[Kde-pim] Trying to understand mail filtering handling with maildir resource
Daniel Vrátil
dvratil at redhat.com
Mon Jul 14 10:03:11 BST 2014
On Sunday 13 of July 2014 15:14:09 Martin Steigerwald wrote:
> Hi!
>
> In order to finally break^H^H^H^H^H fix up performance of maildir resource I
> try to understand maildir filtering handling with maildir resource.
> Especially I want to ask the question:
Hi,
thanks for looking into this. I'm not a maildir expert, but I'll try to answer
what I know.
> Why does filtering mails into a folder trigger a full folder sync including
> comparing all files each time?
By folder sync, do you mean a sync triggered by Akonadi (that is
MaildirResource::retriveItems() is called ( == folder sync in Akonadi terms),
or does the resource just trigger some updates of it's internal cache? This is
not clear to me from your email.
> I started from libmaildir and the only case it compares full directory
> contents seem to be in
>
> 838 void Maildir::refreshKeyCache()
> 839 {
> 840 KeyCache::self()->refreshKeys( d->path );
> 841 }
Wouldn't the proper question be "what calls this method"? If I understand it
correctly, your concern is, that filtering a mail into maildir folder triggers
full sync ( == calls refreshKeys?), so you should be trying to find out what
triggers the refreshKeys method, and try to optimize that.
>
> which calls:
>
> 26 void KeyCache::addKeys( const QString& dir )
> 27 {
> 28 if ( !mNewKeys.contains( dir ) ) {
> 29 mNewKeys.insert( dir, listNew( dir ) );
> 30 //kDebug() << "Added new keys for: " << dir;
> 31 }
> 32
> 33 if ( !mCurKeys.contains( dir ) ) {
> 34 mCurKeys.insert( dir, listCurrent( dir ) );
> 35 //kDebug() << "Added cur keys for: " << dir;
> 36 }
> 37 }
> 38
> 39 void KeyCache::refreshKeys( const QString& dir )
> 40 {
> 41 mNewKeys.remove( dir );
> 42 mCurKeys.remove( dir );
> 43 addKeys( dir );
> 44 }
>
> which essential calls the routines I switched not to sort the filenames. The
> routines which list all the filenames of a mail folder into a buffer.
>
>
> Maildir resource calls this in:
>
> 711 void MaildirResource::slotDirChanged(const QString& dir)
> 712 {
> 713 QFileInfo fileInfo( dir );
> 714 if ( fileInfo.isFile() ) {
> 715 slotFileChanged( fileInfo );
> 716 return;
> 717 }
> 718
> 719 if ( dir == mSettings->path() ) {
> 720 synchronizeCollectionTree();
> 721 synchronizeCollection( Collection::root().id() );
> 722 return;
> 723 }
>
> TODO: Figure out what these exactly do.
>
> Documentation
>
> void ResourceBase::synchronizeCollection ( qint64 id )
> protected
>
> This method is called whenever the collection with the given id shall be
> synchronized.
>
> Definition at line 1071 of file resourcebase.cpp.
>
> isn´t exactly helpful. What does synchronize mean?
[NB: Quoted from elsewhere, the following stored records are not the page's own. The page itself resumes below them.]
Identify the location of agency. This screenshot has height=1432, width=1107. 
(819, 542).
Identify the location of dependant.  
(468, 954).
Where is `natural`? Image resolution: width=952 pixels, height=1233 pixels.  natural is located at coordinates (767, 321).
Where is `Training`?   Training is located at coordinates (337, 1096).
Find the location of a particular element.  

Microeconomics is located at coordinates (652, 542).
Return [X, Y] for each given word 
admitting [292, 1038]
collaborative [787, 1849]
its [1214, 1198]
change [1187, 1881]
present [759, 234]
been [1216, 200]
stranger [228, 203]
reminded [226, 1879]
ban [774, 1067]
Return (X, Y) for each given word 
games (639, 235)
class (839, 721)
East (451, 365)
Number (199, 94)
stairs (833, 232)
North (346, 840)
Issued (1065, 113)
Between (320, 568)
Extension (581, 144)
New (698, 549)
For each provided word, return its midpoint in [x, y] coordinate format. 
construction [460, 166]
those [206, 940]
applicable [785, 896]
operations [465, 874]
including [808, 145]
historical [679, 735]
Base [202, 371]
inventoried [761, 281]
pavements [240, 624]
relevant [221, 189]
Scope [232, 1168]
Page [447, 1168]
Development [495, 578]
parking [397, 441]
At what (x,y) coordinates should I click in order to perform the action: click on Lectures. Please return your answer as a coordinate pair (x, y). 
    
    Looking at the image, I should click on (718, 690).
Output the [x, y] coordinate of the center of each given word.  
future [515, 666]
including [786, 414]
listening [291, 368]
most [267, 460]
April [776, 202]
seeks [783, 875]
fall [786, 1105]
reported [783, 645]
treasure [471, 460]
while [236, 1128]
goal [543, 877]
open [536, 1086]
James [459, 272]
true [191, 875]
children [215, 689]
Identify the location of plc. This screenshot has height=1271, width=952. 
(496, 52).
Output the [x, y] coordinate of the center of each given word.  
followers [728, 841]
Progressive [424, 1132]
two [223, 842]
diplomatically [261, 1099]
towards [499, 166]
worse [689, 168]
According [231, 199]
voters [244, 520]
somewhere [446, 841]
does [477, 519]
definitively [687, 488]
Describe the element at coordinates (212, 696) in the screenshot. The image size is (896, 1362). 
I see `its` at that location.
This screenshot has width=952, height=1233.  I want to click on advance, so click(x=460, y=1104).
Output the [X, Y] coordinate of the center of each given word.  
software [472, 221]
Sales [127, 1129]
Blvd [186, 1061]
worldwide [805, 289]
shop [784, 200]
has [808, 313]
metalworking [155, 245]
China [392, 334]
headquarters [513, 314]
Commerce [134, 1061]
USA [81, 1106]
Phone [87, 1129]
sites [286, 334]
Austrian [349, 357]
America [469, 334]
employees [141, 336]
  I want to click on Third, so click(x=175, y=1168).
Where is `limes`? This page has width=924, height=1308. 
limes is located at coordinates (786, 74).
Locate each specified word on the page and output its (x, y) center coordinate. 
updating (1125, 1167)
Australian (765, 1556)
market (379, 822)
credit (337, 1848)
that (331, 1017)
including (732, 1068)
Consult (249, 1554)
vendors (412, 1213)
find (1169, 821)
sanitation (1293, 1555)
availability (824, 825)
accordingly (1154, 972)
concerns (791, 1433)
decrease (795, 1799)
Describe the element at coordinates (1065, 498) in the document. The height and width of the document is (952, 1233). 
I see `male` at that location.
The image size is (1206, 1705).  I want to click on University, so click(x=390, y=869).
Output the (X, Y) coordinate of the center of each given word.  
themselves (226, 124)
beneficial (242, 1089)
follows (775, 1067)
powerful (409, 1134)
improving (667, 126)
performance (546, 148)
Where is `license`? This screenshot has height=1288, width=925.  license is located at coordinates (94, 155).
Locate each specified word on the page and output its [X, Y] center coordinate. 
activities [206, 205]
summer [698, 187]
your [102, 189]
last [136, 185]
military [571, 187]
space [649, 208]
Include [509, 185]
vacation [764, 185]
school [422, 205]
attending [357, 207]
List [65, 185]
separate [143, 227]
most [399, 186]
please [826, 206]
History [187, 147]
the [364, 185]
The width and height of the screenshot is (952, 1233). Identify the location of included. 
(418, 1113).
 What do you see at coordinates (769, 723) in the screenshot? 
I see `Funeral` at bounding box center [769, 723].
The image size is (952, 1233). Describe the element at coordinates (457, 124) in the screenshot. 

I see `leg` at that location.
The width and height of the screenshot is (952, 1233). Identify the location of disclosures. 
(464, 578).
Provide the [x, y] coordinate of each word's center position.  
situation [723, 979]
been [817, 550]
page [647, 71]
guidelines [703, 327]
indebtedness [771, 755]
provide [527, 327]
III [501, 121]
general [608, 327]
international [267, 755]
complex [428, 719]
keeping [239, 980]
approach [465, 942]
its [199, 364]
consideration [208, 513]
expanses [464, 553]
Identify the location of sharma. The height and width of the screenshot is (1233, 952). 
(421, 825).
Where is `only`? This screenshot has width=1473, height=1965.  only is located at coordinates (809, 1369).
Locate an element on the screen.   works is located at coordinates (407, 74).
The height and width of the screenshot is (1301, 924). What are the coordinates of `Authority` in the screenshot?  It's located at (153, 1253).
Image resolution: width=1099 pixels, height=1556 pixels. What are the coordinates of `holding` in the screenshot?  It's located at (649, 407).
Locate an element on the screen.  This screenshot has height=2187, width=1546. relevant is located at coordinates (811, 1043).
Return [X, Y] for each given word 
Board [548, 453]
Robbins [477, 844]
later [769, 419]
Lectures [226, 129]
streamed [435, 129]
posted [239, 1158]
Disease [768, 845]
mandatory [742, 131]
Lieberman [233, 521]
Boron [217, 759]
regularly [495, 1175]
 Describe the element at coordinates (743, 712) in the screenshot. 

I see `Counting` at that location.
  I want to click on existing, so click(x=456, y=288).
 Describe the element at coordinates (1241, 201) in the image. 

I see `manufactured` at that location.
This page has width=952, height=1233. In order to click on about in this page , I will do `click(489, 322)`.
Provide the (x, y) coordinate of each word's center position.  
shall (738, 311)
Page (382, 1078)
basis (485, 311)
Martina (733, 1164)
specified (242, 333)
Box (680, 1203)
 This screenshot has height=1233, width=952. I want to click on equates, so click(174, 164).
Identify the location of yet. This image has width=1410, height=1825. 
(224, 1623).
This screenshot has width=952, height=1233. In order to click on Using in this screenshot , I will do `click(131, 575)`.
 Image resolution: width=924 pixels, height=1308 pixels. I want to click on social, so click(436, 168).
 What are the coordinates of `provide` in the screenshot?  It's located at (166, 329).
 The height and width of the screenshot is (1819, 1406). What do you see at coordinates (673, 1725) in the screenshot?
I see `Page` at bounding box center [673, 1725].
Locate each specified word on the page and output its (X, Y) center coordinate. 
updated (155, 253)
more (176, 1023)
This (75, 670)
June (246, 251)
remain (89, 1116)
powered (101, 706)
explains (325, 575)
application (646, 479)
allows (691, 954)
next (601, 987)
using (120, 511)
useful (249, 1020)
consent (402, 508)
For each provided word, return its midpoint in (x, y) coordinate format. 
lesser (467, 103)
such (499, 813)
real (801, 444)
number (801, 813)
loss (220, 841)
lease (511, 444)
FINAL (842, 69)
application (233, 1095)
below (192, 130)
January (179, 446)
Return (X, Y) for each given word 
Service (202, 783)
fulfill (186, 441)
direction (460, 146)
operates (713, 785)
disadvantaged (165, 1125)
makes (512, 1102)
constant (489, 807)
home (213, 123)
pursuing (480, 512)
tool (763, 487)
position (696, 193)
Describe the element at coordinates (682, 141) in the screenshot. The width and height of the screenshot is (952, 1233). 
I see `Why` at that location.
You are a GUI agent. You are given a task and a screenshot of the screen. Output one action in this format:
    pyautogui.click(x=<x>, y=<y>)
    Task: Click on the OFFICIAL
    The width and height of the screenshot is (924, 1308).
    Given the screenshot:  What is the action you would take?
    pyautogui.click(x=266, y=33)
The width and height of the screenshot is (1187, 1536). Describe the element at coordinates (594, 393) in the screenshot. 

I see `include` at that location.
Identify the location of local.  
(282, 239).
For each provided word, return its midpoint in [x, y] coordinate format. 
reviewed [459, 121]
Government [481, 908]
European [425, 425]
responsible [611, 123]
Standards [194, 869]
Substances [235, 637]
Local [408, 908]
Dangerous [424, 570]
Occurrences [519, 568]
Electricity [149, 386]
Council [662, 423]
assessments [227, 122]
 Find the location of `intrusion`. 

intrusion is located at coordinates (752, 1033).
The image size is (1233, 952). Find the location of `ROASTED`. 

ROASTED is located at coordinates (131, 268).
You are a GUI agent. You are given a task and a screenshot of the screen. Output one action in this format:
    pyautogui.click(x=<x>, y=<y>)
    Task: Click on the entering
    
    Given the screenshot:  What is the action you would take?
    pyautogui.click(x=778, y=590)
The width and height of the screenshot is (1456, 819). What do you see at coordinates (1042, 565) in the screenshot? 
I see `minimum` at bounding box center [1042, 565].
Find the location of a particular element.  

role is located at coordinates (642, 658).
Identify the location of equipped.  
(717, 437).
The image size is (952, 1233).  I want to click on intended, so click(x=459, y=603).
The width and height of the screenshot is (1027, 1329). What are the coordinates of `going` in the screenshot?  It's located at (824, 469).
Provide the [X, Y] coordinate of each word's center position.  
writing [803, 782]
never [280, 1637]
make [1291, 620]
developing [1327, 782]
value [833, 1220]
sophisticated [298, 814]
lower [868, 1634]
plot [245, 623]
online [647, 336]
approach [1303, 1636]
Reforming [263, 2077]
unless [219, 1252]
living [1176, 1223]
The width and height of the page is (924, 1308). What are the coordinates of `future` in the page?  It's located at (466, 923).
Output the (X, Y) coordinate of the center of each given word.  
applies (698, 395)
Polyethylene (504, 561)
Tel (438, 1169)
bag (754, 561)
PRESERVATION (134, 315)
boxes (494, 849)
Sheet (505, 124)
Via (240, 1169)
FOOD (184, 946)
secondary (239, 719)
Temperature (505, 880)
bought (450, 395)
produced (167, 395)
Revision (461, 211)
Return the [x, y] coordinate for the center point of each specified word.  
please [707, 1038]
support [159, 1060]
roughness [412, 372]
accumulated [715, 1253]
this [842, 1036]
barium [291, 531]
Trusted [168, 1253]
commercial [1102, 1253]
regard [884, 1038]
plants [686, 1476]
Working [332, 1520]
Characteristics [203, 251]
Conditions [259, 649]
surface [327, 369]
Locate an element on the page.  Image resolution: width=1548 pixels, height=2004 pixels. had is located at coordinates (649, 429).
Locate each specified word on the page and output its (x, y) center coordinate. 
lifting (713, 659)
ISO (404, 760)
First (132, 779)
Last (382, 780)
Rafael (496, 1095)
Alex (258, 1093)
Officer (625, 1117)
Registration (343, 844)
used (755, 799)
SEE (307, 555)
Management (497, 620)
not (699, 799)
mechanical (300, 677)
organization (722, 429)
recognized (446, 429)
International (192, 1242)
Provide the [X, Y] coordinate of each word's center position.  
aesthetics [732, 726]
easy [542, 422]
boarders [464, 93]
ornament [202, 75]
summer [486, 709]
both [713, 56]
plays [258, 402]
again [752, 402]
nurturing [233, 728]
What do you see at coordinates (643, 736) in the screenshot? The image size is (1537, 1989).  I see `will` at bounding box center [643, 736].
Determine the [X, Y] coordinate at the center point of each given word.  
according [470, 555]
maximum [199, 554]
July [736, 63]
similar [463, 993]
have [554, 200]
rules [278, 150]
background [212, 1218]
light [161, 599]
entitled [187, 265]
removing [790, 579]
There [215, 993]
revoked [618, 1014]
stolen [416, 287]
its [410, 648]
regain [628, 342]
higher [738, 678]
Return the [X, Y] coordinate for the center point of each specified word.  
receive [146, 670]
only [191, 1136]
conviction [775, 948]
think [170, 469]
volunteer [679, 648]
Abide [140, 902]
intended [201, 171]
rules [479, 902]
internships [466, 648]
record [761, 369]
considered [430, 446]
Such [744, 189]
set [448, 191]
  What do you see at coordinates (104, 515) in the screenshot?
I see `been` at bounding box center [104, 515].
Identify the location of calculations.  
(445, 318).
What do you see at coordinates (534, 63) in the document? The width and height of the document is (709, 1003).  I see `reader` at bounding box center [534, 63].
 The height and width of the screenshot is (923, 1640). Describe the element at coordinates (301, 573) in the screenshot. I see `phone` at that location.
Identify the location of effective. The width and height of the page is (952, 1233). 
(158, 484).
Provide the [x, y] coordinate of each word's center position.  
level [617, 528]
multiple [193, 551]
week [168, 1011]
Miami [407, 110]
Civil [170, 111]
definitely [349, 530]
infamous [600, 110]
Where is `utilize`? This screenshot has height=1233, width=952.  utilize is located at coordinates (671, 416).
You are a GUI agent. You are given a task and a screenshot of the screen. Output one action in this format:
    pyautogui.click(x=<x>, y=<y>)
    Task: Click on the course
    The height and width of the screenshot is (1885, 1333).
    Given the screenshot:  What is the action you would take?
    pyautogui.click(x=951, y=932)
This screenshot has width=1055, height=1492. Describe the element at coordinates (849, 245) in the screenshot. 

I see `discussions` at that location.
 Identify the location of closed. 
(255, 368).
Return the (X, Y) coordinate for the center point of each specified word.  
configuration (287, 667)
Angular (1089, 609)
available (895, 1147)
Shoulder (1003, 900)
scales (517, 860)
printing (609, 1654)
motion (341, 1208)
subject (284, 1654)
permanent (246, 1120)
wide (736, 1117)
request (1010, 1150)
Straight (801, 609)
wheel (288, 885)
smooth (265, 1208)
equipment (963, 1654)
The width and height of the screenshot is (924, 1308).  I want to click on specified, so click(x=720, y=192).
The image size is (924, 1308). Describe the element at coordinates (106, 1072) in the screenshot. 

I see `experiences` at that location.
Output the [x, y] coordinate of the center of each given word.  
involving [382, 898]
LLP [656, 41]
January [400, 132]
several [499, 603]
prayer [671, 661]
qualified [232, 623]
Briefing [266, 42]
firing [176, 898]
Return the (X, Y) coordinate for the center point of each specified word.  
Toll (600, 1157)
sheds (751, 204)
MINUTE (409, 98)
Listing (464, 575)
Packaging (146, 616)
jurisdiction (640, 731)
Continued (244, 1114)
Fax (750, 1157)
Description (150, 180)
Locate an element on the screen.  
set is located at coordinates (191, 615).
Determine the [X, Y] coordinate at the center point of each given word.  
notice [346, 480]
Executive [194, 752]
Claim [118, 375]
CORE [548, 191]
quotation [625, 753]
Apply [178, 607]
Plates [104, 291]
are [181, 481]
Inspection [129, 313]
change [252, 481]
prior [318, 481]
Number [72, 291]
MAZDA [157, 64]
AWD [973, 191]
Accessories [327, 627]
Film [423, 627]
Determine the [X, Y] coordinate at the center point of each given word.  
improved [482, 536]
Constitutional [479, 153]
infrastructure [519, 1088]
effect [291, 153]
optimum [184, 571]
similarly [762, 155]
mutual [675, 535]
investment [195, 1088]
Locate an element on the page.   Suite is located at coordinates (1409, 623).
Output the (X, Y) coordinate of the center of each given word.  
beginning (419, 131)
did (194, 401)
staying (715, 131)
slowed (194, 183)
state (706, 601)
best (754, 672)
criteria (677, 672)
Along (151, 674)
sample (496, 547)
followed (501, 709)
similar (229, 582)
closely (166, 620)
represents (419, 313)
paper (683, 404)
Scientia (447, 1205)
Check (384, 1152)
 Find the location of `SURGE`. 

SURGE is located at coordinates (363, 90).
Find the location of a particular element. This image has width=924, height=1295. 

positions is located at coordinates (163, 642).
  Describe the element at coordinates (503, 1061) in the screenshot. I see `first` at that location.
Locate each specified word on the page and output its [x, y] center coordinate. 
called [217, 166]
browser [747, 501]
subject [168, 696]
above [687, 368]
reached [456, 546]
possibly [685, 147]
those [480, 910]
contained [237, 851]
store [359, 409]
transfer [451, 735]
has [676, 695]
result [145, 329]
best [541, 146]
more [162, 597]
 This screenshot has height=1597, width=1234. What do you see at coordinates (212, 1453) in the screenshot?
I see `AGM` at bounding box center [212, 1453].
It will schedule collection resync in ResourceScheduler, which will result in
ResourceBase::retrieveItems() being called - i.e. the purpose of
synchronizeCollection() is to update Akonadi cache to be up-to-date with
remote storage (the maildir folder in this case). This is a uni-directional
sync, i.e. changes stored in Akonadi are not synced to the maildir)
>
> Hmmm, okay it calls an collection fetch job, so retrieves all items from it
No, CollectionFetchJob fetches the actual collection (Akonadi::Collection),
not items in that collection (ItemFechJob does that).
>
> 724
> 725 if ( dir.endsWith( QLatin1String( ".directory" ) ) ) {
> 726 synchronizeCollectionTree(); //might be too much, but this is not a
> common case anyway
> 727 return;
> 728 }
> 729
> 730 QDir d( dir );
> 731 if ( !d.cdUp() )
> 732 return;
> 733
> 734 Maildir md( d.path() );
> 735 if ( !md.isValid() )
> 736 return;
> 737
> 738 md.refreshKeyCache();
>
> And this probably is in there to make sure KeyCache of libmaildir also has
> the most recent view on things… but why? Shouldn´t it always have it.
>
>
> So everytime the dir is changed this is called.
>
>
> Yet I so not understand why it is called on filter. Thus I looked in
> filteragent in kdepim… there is
>
> 445 bool FilterManager::processContextItem( ItemContext context )
> 446 {
> […]
> 459 if ( context.moveTargetCollection().isValid() &&
> context.item().storageCollectionId() != context.moveTargetCollection().id()
> ) {
> 460 if ( itemCanDelete ) {
> 461 Akonadi::ItemMoveJob *moveJob = new
> Akonadi::ItemMoveJob( context.item(), context.moveTargetCollection(), this
> );
> 462 connect( moveJob, SIGNAL(result(KJob*)),
> SLOT(moveJobResult(KJob*)) );
> 463 } else {
> 464 return false;
> 465 }
> 466 }
>
>
> which is called from
>
> 406 bool FilterManager::process( const Akonadi::Item& item, bool
> needsFullPayload, const MailFilter* filter )
>
>
> ItemMoveJob is in kdepim-runtime/filestore.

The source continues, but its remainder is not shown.